The Highland Fling

When a young couple are to be married on Islay it is local tradition to have a ‘blackening’ for the couple. The bride and groom are ‘kidnapped’ by friends and relatives and tied to the back of a trailer. They are then towed through the villages, where buckets of anything rotten and smelly is thrown over the couple, before they are hosed down at the pier. At the weekend there was such an event, as the island prepares for a wedding next Saturday.

Now I know the bride and groom were ‘kidnapped’, but on this occasion it appears, according to the Happy Farmer’s version of events, that he was also ‘kidnapped’. Apparently, he was taken, very reluctantly, completely against his will, to a local Hotel to join in the ‘post blackening celebrations’. His apparent ‘kidnapping’ couldn’t have come at a better time. He has had a busy week of socialising with a whole contingent of farming pals from the mainland, who were over for the annual Islay and Jura Agricultural Show. Post show we have our annual Persabus Farmers’ Dinner, where huge rib roasts appear in the farmhouse kitchen, along with cases of wine, and a feast for 16 or so hungry farmers is on the menu. Celebrations continue with cask visits and tastings the next day. This is followed by an evening in one of the local Hotels, before the early morning ferry takes the farmers across the sea to the Mid Argyll Show in Lochgilphead. The Happy Farmer missed out on the cask tastings. Although, apparently after a mix up, it was the Happy Farmer’s cask the group all got to taste and enjoy. They took great delight in toasting their friend in his absence. They even produced a near empty sample bottle of his whisky to console him later that evening.
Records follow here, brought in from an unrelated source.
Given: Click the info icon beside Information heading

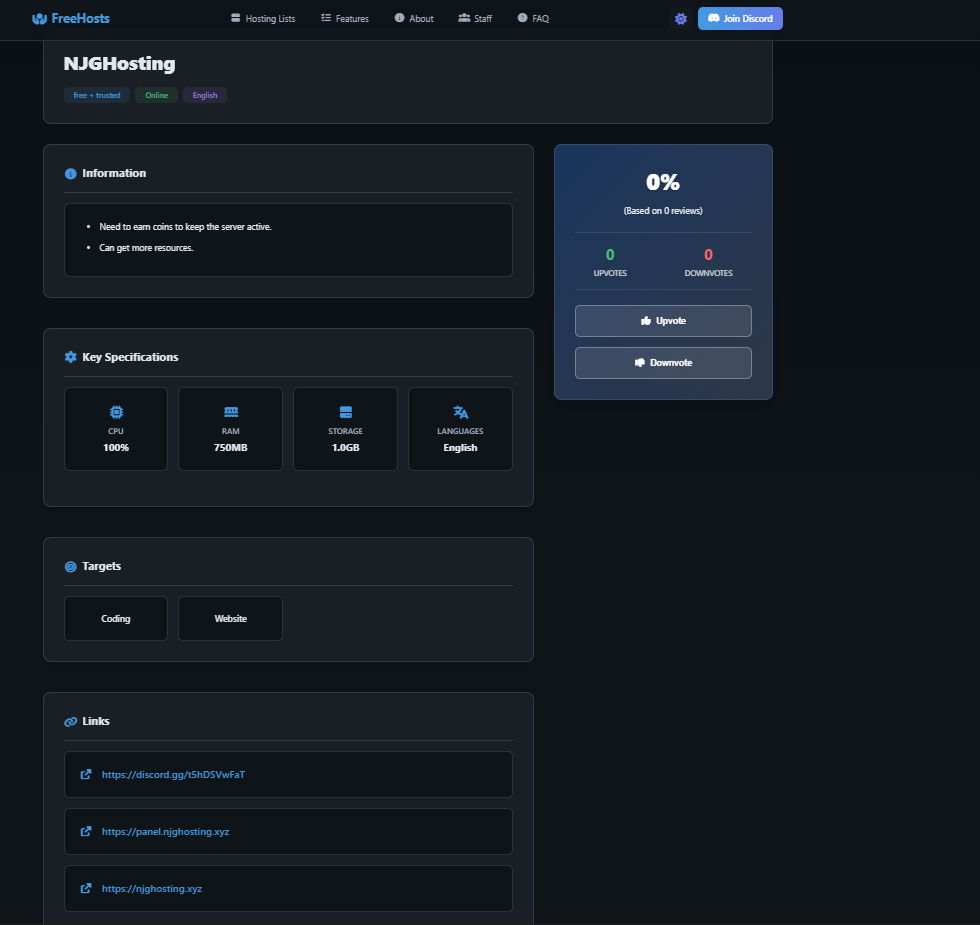Looking at the screenshot, I should (69, 173).
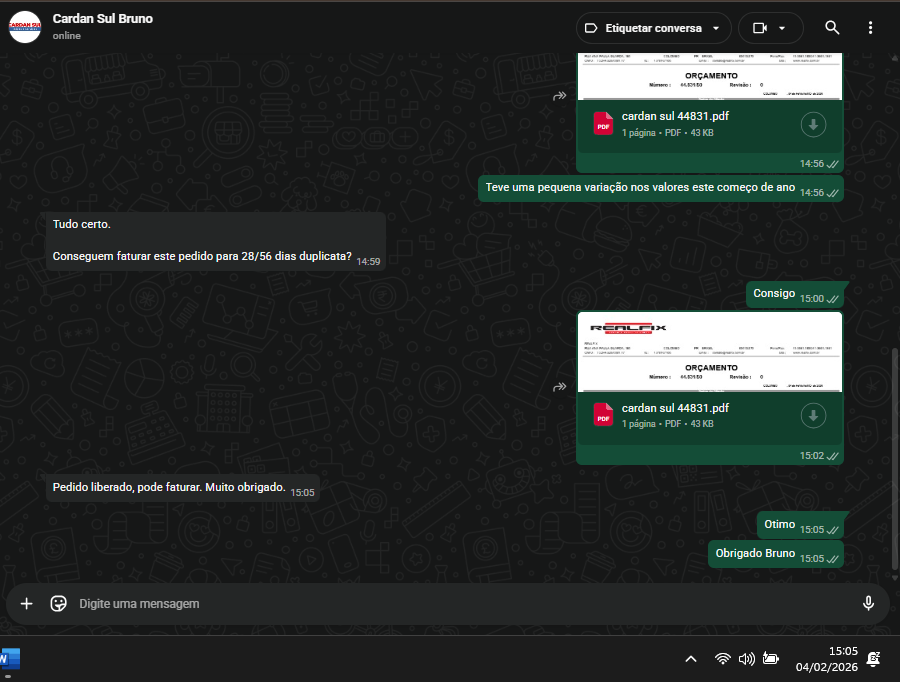Download the lower cardan sul 44831.pdf file
The height and width of the screenshot is (682, 900).
[814, 415]
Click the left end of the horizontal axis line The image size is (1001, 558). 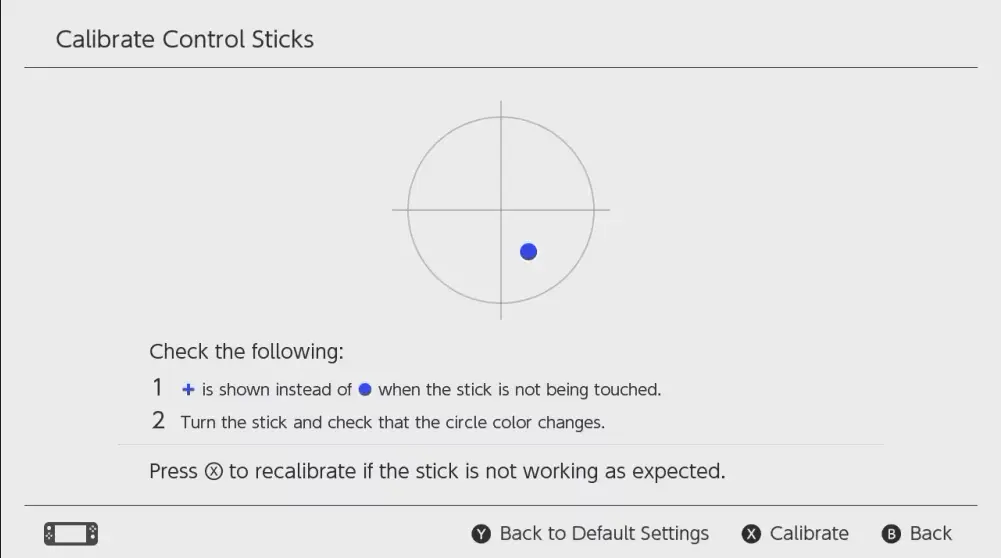coord(395,210)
The Happy Farmer had hoped to join the motley crew on their trip to the Mid Argyll Show. This was all in the name of farming you understand. However, with a busy day ahead, guests checking in and out on the farm, pottery to be glazed and fired, kilns to be loaded and emptied, sailing away on the ferry became a distant pipe dream. Laundry chores, new calves, and kilns were calling.

At the end of a very busy Saturday and an even busier week, it was with a huge ‘reluctant’, positively beaming smile that the Happy Farmer found himself being bundled into his friend’s car and kidnapped away. He even managed to slip under the radar of the farmer’s wife, who had she been alerted to his predicament, would have called an immediate halt to proceedings and rescued him.  He was incredibly grateful when a few hours into the celebrations the ferryman’s wife called by to give him a lift home, especially when he heard the partying continued well into the ‘wee small hours’ of Sunday morning for some.

The Islay and Jura Agricultural Show takes place on the second Thursday in August each year. It is now in its 172nd year. What an amazing job the current show committee did this year. They appeared to have pulled out all the stops as the field looked amazing and the show ran as smoothly as ever. There was a huge turnout of people as farmers showed their very best livestock. Horses were groomed, having been put through their paces weeks in advance in preparation. Tack polished, riders turned out in their finery, to jump and trot around the show rings. There was baking, crafts, flowers, vegetables and plants. Stalls representing local charities, dog demonstrations, a dog show, agricultural machinery and suppliers’ tents, a parade of vintage tractors and vehicles, bouncy castles, trampolines and even politicians.

We won a beautiful crystal decanter at the show which now takes pride of place on the old dresser, for the best wool. We won it in 1907. Looking at old photos of the sheep on the farm back then they certainly had impressive fleeces. These days the Happy Farmer likes to go to the show as a spectator, but youngest won a first with her wild flowers. Hansel horse has competed on numerous occasions over the years bringing home cups and trophies, but eldest couldn’t make the show this year.

Celebrations continued off the show field and after a huge dinner at the farm we were treated to singing and dancing. I was more than impressed then to see the Highland Fling being performed so well, to Robbie Williams. There really is no end to the talents of these very happy farmers.